Mit einem aufsehenerregenden Urteil, das in dieser Deutlichkeit nicht erwartet wor­den war, hat das Bundesverfassungsgericht das Verbot der sogenannten geschäfts­mä­ßi­gen Sterbehilfe für verfassungswidrig und somit für nichtig erklärt. In seiner Be­grün­dung rückt das Gericht das Grundrecht auf Selbstbestimmung in den Vor­der­grund, das auch das Recht auf Sterben und die Freiheit mit einschließt, sich das Leben zu nehmen und dabei Angebote von Dritten in Anspruch zu nehmen.

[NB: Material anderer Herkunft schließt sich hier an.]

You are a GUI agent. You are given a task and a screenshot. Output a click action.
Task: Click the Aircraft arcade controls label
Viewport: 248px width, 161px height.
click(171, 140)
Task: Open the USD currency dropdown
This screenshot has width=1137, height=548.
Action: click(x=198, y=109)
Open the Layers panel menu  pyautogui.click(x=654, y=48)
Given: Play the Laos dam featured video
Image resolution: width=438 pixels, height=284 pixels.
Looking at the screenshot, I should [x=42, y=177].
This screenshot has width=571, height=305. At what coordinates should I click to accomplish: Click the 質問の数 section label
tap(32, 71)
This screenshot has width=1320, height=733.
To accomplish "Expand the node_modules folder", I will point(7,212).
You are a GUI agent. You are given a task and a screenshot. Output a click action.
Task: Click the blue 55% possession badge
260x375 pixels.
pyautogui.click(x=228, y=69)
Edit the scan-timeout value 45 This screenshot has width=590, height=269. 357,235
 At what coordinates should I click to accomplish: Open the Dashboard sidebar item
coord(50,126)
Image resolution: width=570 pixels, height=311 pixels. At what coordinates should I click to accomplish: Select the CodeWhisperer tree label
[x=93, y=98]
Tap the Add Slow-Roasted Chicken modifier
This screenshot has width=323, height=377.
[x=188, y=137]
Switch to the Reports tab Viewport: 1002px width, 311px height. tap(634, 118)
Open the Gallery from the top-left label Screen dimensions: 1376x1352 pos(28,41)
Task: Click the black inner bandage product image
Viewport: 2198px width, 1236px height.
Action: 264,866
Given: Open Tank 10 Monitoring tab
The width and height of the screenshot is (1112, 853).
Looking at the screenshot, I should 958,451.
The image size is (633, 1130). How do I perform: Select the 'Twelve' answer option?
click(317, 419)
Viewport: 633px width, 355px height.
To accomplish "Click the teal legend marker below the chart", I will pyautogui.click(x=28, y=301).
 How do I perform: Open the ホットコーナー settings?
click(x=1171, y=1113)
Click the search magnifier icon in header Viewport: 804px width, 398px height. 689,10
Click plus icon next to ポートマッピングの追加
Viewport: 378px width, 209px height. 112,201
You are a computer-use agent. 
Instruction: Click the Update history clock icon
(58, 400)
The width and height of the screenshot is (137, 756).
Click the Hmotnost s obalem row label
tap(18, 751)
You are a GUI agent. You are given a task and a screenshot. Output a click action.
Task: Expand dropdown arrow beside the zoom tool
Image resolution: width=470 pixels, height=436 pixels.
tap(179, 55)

Diese Frei­heit werde gesetzlich eingeschränkt, daher sei es dem Einzelnen weitgehend unmög­lich, Hilfe beim Suizid in Anspruch zu nehmen. Das Gesetz verbiete nicht nur Ster­be­hil­fe­vereine, sondern erschwere auch die Arbeit von Palliativmedizinern. Gerichts­prä­si­dent Andreas Voßkuhle betonte, das Recht auf selbstbestimmtes Sterben gelte nicht nur für unheilbare kranke Menschen, sondern „in jeder Phase mensch­li­cher Exis­tenz“. Gleichwohl habe der Staat einen Spielraum, um Sterbehilfe zu regu­lie­ren und bei­spiels­weise eine Beratungspflicht einzuführen. Die Reaktionen auf das Urteil waren kontrovers. Kirchen und konservative Kreise aus der Union sprachen von einem Dammbruch. Die Ärzteschaft reagierte teilweise erleichtert. Bundes­ge­sund­heits­minister Spahn kündigte an, mit allen Beteiligten zu sprechen, um eine ver­fas­sungs­mä­ßige Lösung zu finden. Aus einem Recht auf selbstbestimmtes Sterben dürfe keine Gewöhnung werden.

Das Urteil des Bundesverfassungsgerichts könnte auch Auswirkungen auf die umstrittene Praxis des Bundesinstituts für Arzneimittel bei der Freigabe von Arz­nei­mitteln zur Selbsttötung haben. Entgegen einem Urteil des Bun­des­ver­wal­tungs­gerichts, das diese Aufgabe dem BfArM zugesprochen hatte und damit den Zugang zu Arz­nei­mit­teln zum Zweck der Selbsttötung öffnen wollte, hat das Bun­des­ge­sund­heits­minis­te­rium dem BfArM die Freigabe solcher Arzneien strikt untersagt. Die vom dama­li­gen Bundesgesundheitsminister Hermann Gröhe eingeführte Verbotspraxis wird von Spahn konsequent weiter betrieben.